DATA FOR REVIEW Block Start

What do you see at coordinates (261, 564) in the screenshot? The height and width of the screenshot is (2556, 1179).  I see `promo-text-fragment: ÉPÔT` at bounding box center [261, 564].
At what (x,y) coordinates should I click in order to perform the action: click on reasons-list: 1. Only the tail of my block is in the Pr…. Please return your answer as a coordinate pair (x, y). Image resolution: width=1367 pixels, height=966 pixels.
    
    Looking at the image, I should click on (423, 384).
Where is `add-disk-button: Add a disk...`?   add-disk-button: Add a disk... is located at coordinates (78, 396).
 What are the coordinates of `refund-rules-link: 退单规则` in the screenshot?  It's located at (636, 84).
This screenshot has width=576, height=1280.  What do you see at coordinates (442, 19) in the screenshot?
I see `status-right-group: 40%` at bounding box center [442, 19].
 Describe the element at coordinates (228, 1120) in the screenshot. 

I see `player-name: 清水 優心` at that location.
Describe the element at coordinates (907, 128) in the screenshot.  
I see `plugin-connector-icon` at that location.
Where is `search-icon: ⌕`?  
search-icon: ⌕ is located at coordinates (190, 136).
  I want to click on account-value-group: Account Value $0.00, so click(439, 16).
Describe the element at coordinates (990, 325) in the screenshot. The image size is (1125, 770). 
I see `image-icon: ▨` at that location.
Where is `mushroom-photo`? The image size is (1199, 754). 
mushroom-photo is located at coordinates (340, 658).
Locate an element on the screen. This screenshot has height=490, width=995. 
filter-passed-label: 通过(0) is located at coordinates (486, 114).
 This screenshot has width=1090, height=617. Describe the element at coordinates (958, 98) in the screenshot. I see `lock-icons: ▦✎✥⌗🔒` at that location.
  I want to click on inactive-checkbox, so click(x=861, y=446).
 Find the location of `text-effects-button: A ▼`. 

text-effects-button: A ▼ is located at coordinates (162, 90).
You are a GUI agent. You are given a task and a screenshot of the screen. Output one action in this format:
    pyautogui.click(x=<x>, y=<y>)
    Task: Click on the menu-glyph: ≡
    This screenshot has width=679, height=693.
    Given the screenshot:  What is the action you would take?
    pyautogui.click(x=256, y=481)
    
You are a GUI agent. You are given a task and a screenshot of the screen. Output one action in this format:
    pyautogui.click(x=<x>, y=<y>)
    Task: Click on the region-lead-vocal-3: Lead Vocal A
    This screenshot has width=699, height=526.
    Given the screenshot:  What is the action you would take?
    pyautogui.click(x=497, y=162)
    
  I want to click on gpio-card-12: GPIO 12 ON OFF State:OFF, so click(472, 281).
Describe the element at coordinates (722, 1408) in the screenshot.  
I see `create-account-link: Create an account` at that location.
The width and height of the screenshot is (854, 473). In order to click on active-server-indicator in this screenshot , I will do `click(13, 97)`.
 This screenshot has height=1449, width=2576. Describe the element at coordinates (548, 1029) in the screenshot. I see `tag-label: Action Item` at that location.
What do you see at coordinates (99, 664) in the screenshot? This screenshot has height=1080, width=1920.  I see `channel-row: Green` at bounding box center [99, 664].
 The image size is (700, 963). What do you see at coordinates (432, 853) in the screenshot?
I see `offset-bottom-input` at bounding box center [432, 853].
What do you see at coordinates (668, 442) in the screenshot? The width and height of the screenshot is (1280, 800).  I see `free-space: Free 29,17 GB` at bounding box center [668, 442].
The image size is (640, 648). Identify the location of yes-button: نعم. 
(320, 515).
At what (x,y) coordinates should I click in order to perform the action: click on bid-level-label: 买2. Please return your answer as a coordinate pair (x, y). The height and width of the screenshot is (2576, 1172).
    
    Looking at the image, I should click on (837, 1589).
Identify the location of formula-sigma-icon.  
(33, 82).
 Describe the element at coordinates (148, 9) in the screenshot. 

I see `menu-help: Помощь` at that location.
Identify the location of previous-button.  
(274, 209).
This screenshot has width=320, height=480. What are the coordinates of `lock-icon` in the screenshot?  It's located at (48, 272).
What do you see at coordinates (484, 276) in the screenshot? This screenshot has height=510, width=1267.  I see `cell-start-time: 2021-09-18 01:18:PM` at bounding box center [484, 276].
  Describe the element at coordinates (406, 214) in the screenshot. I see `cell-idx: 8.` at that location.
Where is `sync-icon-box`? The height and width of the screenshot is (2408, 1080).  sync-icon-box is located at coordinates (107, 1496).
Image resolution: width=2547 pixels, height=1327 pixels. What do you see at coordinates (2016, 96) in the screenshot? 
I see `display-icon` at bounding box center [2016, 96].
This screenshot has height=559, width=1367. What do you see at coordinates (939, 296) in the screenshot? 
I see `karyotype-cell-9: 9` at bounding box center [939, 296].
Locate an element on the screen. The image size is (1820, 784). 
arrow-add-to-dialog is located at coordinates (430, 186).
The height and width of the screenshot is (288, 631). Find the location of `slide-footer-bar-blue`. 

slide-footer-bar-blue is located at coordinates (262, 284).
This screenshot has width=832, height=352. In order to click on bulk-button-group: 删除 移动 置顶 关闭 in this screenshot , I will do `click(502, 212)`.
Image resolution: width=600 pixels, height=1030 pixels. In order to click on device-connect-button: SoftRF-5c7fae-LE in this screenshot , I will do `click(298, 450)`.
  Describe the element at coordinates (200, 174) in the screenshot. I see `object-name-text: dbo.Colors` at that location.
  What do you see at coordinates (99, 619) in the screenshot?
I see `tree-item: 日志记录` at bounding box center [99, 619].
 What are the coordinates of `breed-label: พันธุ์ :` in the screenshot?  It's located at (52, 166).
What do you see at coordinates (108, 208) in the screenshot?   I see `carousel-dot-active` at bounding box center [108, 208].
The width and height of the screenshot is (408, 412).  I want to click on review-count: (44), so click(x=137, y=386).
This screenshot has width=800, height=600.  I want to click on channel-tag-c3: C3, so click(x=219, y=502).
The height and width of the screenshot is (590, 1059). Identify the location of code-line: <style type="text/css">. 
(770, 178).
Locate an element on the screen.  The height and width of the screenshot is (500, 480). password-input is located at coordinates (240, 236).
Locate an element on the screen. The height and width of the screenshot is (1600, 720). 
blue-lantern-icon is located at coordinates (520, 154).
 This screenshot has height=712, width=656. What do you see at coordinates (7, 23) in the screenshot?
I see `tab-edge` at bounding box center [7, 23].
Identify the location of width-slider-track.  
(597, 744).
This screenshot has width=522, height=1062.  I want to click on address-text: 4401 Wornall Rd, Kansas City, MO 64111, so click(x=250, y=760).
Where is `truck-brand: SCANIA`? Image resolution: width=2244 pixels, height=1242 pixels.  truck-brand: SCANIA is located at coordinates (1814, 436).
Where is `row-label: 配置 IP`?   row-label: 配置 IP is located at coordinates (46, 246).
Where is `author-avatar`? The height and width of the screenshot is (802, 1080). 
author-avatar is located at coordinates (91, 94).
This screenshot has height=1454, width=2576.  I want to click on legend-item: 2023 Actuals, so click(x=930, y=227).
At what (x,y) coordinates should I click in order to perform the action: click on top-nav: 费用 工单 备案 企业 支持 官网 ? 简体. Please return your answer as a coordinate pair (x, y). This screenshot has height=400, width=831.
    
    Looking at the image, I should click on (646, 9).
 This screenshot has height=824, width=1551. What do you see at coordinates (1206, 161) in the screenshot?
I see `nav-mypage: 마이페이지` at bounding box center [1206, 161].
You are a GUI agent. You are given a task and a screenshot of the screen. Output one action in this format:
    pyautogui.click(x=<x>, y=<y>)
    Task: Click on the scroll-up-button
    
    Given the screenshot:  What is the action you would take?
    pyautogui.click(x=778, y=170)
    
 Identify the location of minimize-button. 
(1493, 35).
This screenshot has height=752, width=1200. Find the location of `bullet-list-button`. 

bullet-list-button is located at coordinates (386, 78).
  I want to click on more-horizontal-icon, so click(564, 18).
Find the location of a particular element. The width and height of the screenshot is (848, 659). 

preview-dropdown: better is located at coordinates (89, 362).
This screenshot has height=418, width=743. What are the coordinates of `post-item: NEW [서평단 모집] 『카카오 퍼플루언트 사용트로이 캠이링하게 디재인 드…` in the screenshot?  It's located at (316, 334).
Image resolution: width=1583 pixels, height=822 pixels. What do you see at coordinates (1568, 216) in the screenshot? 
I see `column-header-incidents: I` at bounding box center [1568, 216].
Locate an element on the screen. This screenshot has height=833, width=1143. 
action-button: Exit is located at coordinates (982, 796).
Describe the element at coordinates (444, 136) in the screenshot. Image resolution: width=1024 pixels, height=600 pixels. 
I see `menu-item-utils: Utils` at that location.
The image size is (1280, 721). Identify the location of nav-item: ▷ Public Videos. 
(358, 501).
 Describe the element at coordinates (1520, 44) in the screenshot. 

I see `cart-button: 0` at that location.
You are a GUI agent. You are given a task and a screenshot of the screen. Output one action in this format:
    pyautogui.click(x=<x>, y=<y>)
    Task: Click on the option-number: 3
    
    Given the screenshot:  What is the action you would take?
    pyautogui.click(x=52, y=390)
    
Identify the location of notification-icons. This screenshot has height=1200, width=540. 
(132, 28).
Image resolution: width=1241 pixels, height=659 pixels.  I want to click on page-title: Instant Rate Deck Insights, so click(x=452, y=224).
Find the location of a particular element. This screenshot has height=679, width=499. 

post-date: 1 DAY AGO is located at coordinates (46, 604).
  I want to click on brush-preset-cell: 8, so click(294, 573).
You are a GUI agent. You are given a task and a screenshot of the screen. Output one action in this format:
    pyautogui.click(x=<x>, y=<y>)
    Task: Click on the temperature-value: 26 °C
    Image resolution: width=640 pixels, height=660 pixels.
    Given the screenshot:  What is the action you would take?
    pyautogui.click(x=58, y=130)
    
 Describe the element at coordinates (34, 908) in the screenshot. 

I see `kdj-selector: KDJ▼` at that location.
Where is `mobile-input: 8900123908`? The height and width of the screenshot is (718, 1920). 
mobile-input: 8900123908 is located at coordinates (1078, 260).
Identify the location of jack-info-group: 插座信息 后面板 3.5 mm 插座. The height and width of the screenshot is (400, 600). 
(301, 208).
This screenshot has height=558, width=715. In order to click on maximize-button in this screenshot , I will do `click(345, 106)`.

DATA FOR REVIEW Block End

(TASK GOAL):
Rewrite the part of the material that opens with the line containing "The width and height of the screenshot is (854, 473)." and closes with the line containing "This screenshot has width=320, height=480.", putting "Find the position of" in place of "Identify the location of" and leaving everything else unchanged.

(PROBLEM SOLUTION):
The width and height of the screenshot is (854, 473). In order to click on active-server-indicator in this screenshot , I will do `click(13, 97)`.
 This screenshot has height=1449, width=2576. Describe the element at coordinates (548, 1029) in the screenshot. I see `tag-label: Action Item` at that location.
What do you see at coordinates (99, 664) in the screenshot? This screenshot has height=1080, width=1920.  I see `channel-row: Green` at bounding box center [99, 664].
 The image size is (700, 963). What do you see at coordinates (432, 853) in the screenshot?
I see `offset-bottom-input` at bounding box center [432, 853].
What do you see at coordinates (668, 442) in the screenshot? The width and height of the screenshot is (1280, 800).  I see `free-space: Free 29,17 GB` at bounding box center [668, 442].
The image size is (640, 648). Find the position of yes-button: نعم. 
(320, 515).
At what (x,y) coordinates should I click in order to perform the action: click on bid-level-label: 买2. Please return your answer as a coordinate pair (x, y). The height and width of the screenshot is (2576, 1172).
    
    Looking at the image, I should click on (837, 1589).
Find the position of formula-sigma-icon.  
(33, 82).
 Describe the element at coordinates (148, 9) in the screenshot. 

I see `menu-help: Помощь` at that location.
Find the position of previous-button.  
(274, 209).
This screenshot has width=320, height=480. What are the coordinates of `lock-icon` in the screenshot?  It's located at (48, 272).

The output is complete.